Belonging only to literatureIn the end he knew who he was, and he no longer needed to fight with himself. But it was another matter when fights came to him. For instance, there was nothing personal in his criticism of the Ministry of Education's policy of reducing the emphasis on classical literature in school textbooks.
When he was 40, he would look upward and ask / Ask the starry sky who he was / Why was he still suffering down here? / Did one of the gods up above / Really have it in for him? / Now, after passing 60 / His mind is no longer consumed by fears and vexations / He long ago stopped quarreling with the constellations / The night has become quiet and gentle / Like a border city during a ceasefire / When his childhood companions are scattered to the ends of the earth / Who, apart from his desk lamp, still casts light upon him / As the story ends --"The Last Half of the Night"
He belongs only to literature. In the city of Changde in Hunan Province, there is a 2.5-kilometer dike along the Yuan River where people have carved poems starting from Qu Yuan from the Warring States period. There are also poems by Luo Fu, and Zheng Chouyu. Yu Kwang-chung has of course not been overlooked.

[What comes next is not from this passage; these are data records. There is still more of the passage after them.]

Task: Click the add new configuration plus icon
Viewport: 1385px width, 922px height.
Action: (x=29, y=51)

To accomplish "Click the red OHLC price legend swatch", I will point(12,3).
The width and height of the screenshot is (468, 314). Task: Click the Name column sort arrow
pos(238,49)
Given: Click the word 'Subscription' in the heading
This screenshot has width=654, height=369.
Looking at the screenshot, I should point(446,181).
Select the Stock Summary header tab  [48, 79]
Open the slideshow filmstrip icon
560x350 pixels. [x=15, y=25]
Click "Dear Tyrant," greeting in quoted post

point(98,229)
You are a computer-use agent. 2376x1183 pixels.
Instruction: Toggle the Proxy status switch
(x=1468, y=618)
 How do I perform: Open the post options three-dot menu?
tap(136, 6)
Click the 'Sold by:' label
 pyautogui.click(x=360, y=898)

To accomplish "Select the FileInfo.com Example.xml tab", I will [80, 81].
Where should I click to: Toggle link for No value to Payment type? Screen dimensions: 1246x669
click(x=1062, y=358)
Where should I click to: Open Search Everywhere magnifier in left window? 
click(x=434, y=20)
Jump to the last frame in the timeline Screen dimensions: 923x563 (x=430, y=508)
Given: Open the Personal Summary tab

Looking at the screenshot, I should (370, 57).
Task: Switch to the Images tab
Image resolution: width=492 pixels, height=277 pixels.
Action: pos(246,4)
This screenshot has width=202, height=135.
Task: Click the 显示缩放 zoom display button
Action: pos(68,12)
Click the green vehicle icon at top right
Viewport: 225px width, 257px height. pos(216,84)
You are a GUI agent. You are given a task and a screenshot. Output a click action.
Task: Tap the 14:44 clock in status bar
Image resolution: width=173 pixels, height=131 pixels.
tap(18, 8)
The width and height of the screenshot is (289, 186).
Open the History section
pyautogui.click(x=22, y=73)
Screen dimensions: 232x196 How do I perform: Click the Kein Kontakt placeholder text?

In that long promenade devoted to Chinese-language poetry, he realizes the promise he made to China in his youth: "China would find glory in his name." When the mainland selected eight contemporary essayists, he was included among the likes of Bing Xin, Ji Xianlin, Jin Kemu, Zhang Zhonghang, Wang Zengqi, and Yu Qiuyu. Chiu Ko Publishing founder Tsai Wen-fu is still convinced that Yu Kwang-chung will one day win the Nobel Prize. At any rate, as Yu himself has said, "Being recognized by one's own people is a writer's greatest honor."